Plug in x = -9 into the first equation:

f(-9) = (-9)²

Now, let's simplify:

f(-9) = 81

So, f(-9) = 81. Great!

To recap:

1. We identified that x = -9 satisfies the condition x < 4.
2. We used the corresponding function f(x) = x².
3. We plugged in x = -9 and simplified to get f(-9) = 81.

Remember that when you square a negative number, the result is always positive. This is a common area where students make mistakes, so it's essential to double-check your work. Also, keep in mind that the function f(x) = x² produces different results for positive and negative values of x, so it's crucial to pay attention to the sign of x. Understanding these nuances will help you avoid errors and solve piecewise functions accurately.

(c) Evaluating f(8.4)

Now, let's find f(8.4). Which condition does x = 8.4 satisfy? Is 8.4 less than 4? No. Is 8.4 greater than or equal to 4? Yes! So, we use the second rule again, which is f(x) = 5x - 6.

Plug in x = 8.4 into the second equation:

f(8.4) = 5(8.4) - 6

Let's simplify this:

f(8.4) = 42 - 6

f(8.4) = 36

Therefore, f(8.4) = 36.

Quick summary:

1. We identified that x = 8.4 satisfies the condition x ≥ 4.
2. We used the corresponding function f(x) = 5x - 6.
3. We plugged in x = 8.4 and simplified to get f(8.4) = 36.

When you're working with decimals, it's a good idea to take your time and double-check your calculations. A small mistake with decimal placement can lead to a wrong answer. You can also use a calculator to help you with the arithmetic, but make sure you still understand the steps involved. Practice with more examples involving decimals, and you'll become more comfortable and confident in evaluating piecewise functions with decimal inputs.

(d) Evaluating f(-2.1)

Lastly, let's evaluate f(-2.1). Does x = -2.1 satisfy the condition x < 4? Yes, it does! Therefore, we use the first rule: f(x) = x².

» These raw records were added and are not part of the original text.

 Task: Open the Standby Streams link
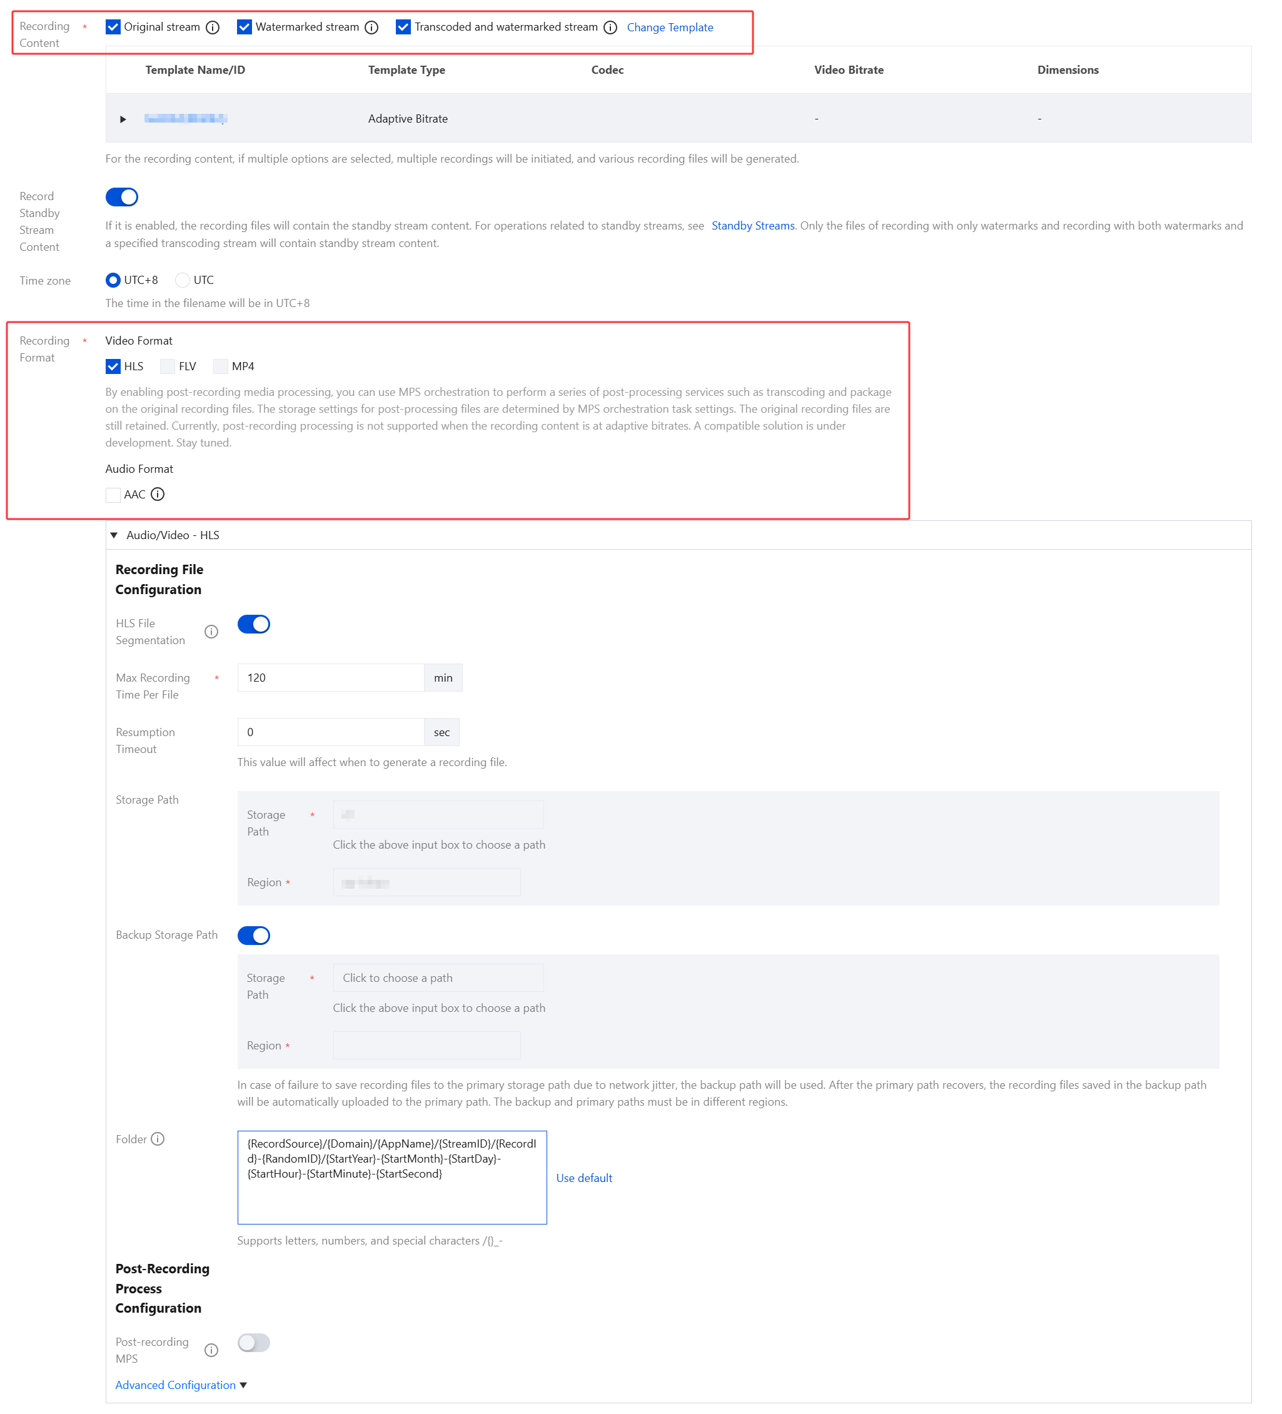[753, 226]
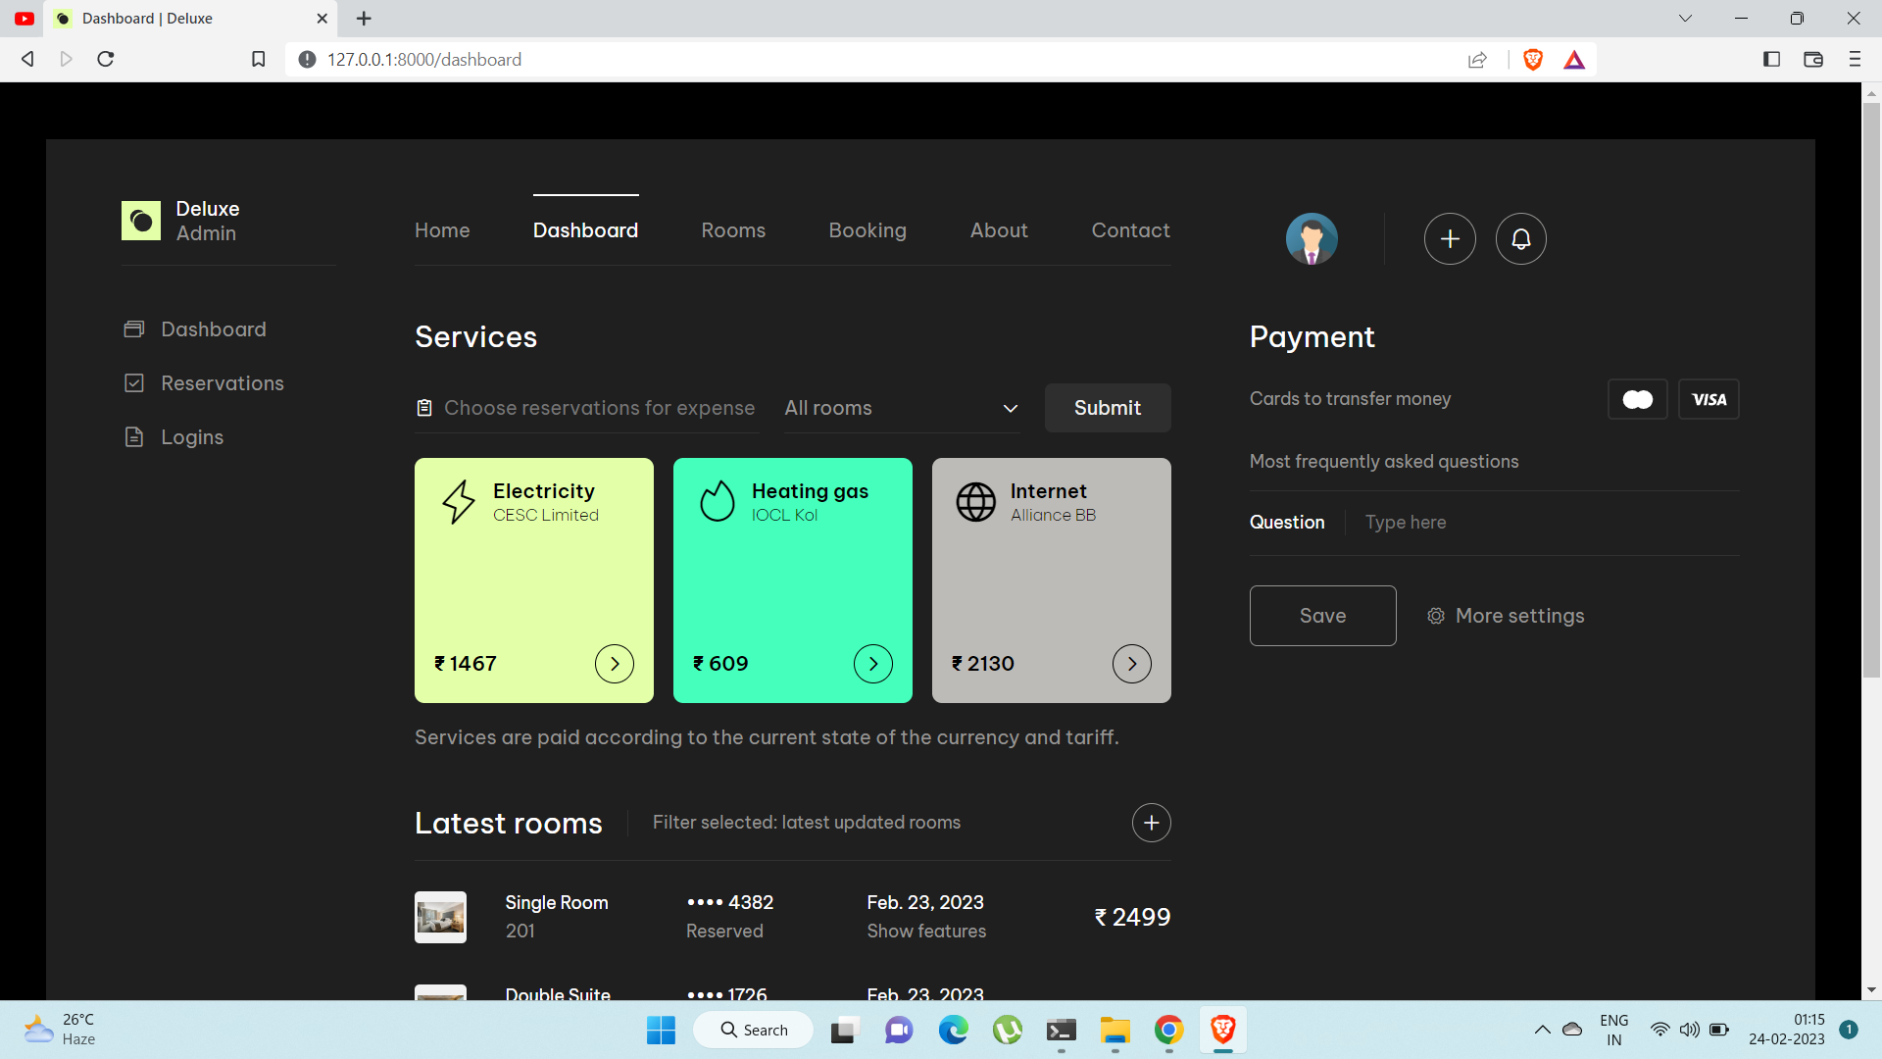Open the All rooms dropdown
This screenshot has width=1882, height=1059.
coord(902,408)
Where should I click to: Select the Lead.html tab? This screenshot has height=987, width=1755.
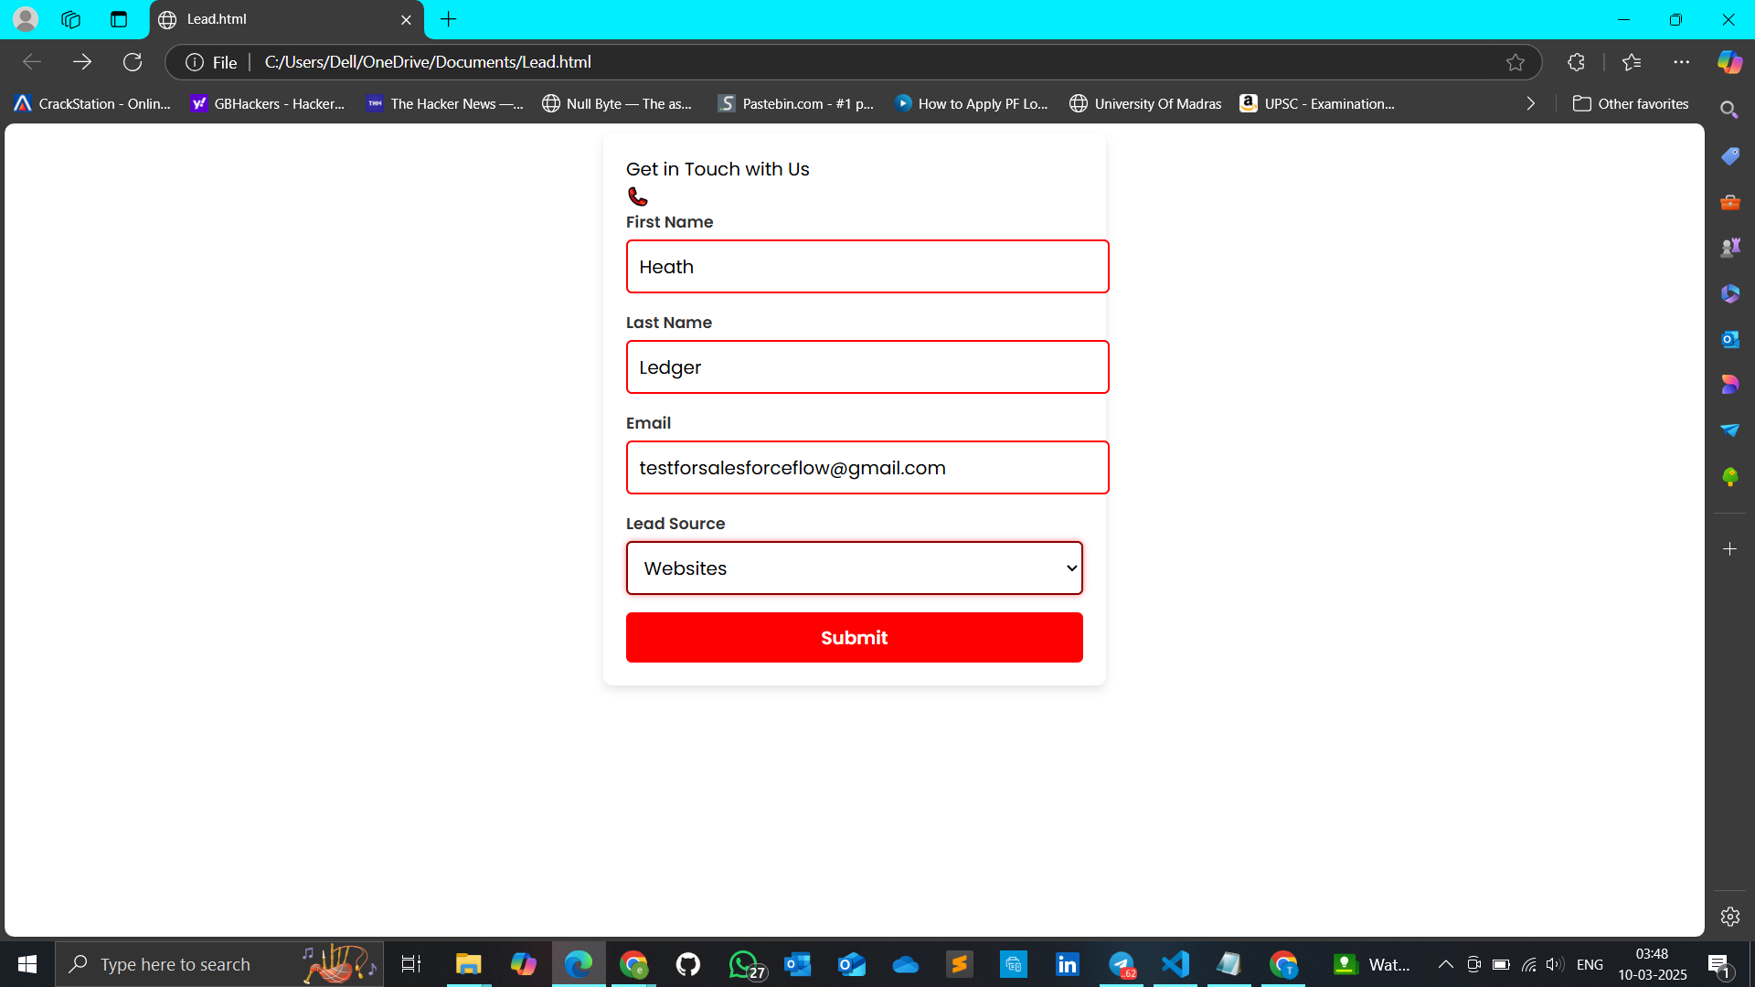point(274,19)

Plug in x = -2.1 into the first equation:

f(-2.1) = (-2.1)²

Now, let's simplify:

f(-2.1) = 4.41

So, f(-2.1) = 4.41.

Let's summarize:

1. We identified that x = -2.1 satisfies the condition x < 4.
2. We used the corresponding function f(x) = x².
3. We plugged in x = -2.1 and simplified to get f(-2.1) = 4.41.

Remember, squaring a negative number gives you a positive result. So, even though x = -2.1 is negative, f(-2.1) is positive. Also, be careful when squaring decimals; it's easy to make a mistake with decimal placement. Double-check your calculations, and you'll be fine. Keep practicing with different piecewise functions, and you'll become a pro at evaluating them, no matter the input!

Conclusion

And there you have it! We've successfully evaluated the piecewise function for four different values of x. Remember, the key to success with piecewise functions is to carefully determine which condition the given x value satisfies, and then use the corresponding rule to find f(x). Always double-check your work, especially when dealing with negative numbers or decimals.

Key takeaways for evaluating piecewise functions:

• Identify the correct interval: Determine which condition x satisfies.
• Apply the corresponding function: Use the function associated with that interval.
• Substitute and simplify: Plug in the value of x and simplify the expression.
• Double-check: Ensure your calculations and choices are correct.

With practice, you'll become more comfortable and confident in evaluating piecewise functions. Keep up the great work, and happy problem-solving!